Apesar da queda, o Brasil segue entre os países mais desiguais do mundo, segundo Araújo. “A concentração de renda permanece elevada, algo que se reflete, por exemplo, na nova proposta do IRPF [Imposto de Renda de Pessoa Física]: cerca de 15 milhões de brasileiros ficariam isentos, outros 10 milhões teriam redução nas contribuições, enquanto aproximadamente 200 mil passariam a ser tributados”, afirmou.

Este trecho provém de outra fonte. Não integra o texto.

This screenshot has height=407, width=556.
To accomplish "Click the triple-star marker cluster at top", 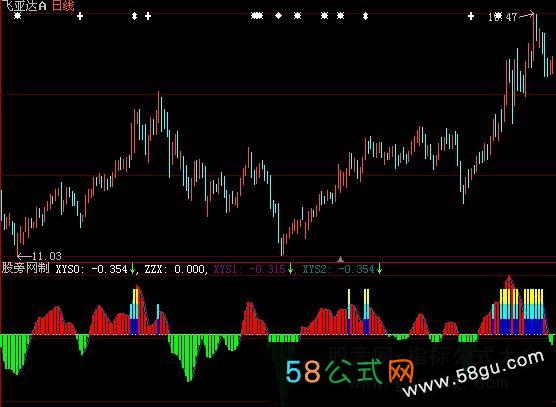I will pyautogui.click(x=257, y=16).
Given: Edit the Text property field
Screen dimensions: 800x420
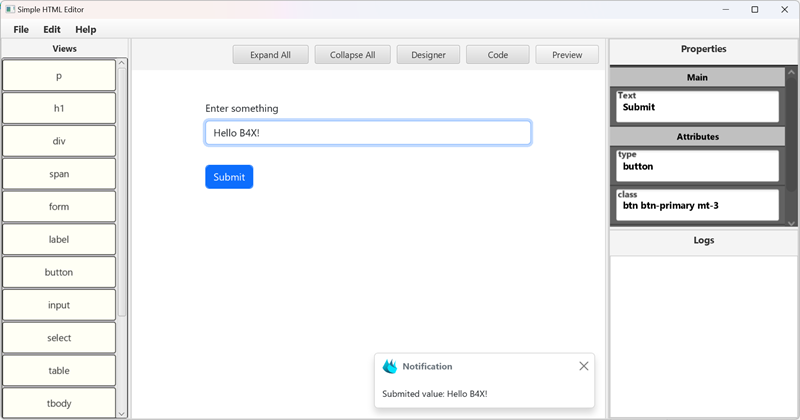Looking at the screenshot, I should click(698, 107).
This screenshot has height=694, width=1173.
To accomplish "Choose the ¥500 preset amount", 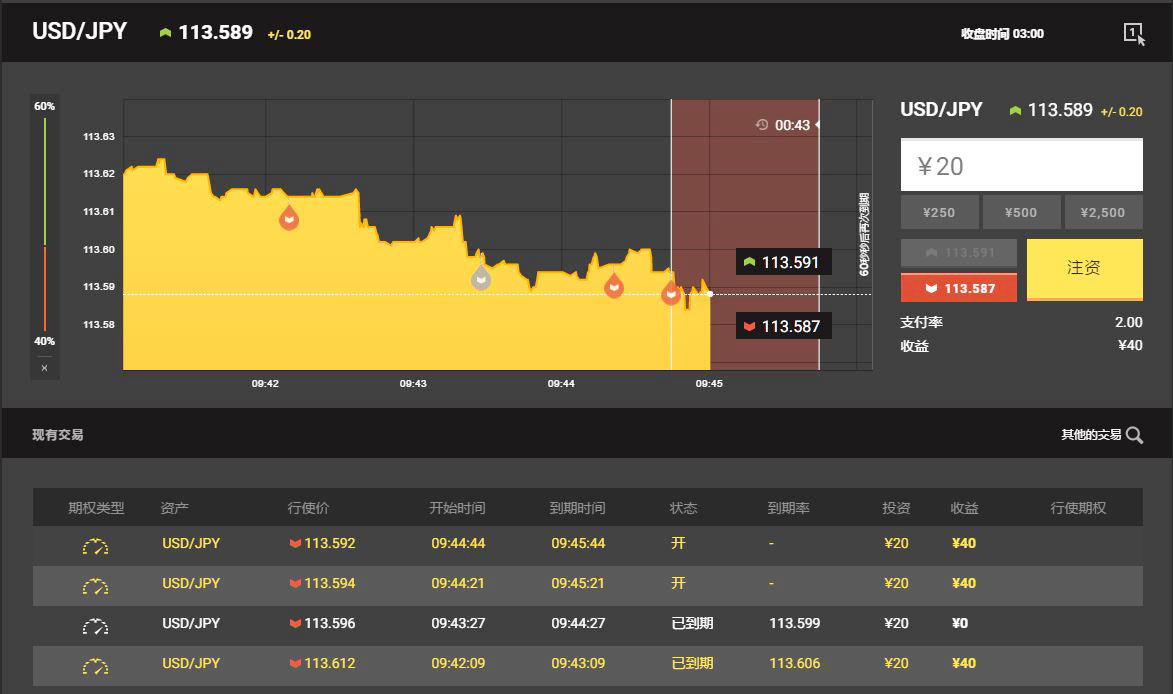I will pos(1021,212).
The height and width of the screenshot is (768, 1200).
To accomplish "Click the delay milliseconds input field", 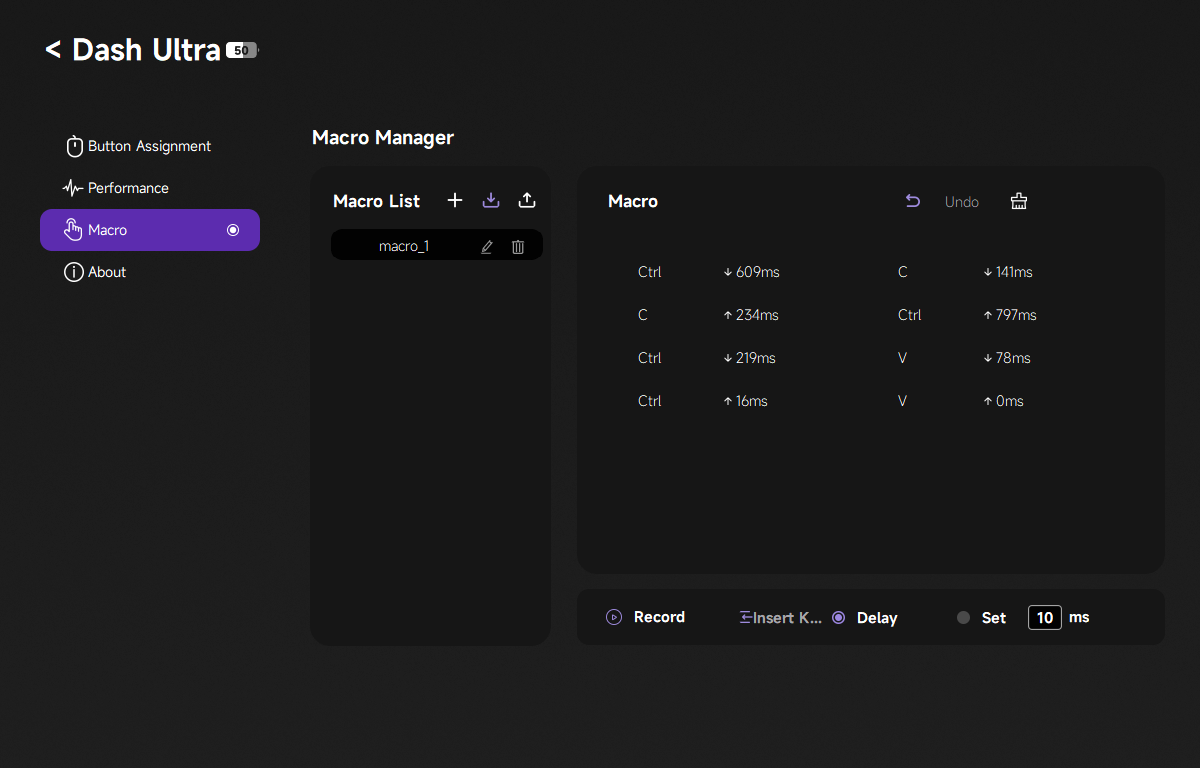I will pos(1045,617).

A nova regra do Imposto de Renda, já sancionada pelo presidente Luiz Inácio Lula da Silva (PT), isenta a cobrança para quem ganha até R$ 5.000 por mês. Em compensação, estabelece a alíquota mínima efetiva de 10% para quem ganha acima de R$ 50 mil.

No Brasil, o rendimento dos 20% mais ricos foi equivalente a 11 vezes o rendimento dos 20% mais pobres em 2022, ano em que a desigualdade teve queda, destacou o IBGE.

Segundo o instituto, o país apresentou a segunda maior disparidade nesse indicador entre 40 países selecionados pela OCDE (Organização para a Cooperação e Desenvolvimento Econômico), atrás apenas da Costa Rica (12,3 vezes). A média da OCDE foi de 5,3 vezes.

Ribeiro avaliou que, para resolver os problemas da pobreza e da desigualdade, é necessário promover medidas de curto prazo — como aprofundar políticas sociais direcionadas aos mais pobres — com outras medidas estruturantes de médio e longo prazo para aumentar a produtividade do setor formal da economia e absorver trabalhadores de classes mais baixas com postos menos precarizados.

“Deve haver medidas atreladas às parcerias público-privadas que garantam um aumento real da renda dos trabalhadores, fazendo assim com que a população passe a ganhar mais. Além disso, penalizar menos os trabalhadores com impostos sobre consumo, deixando o sistema de tributação sobre a renda progressivo, como sugerem as melhores práticas internacionais”, afirmou Araújo.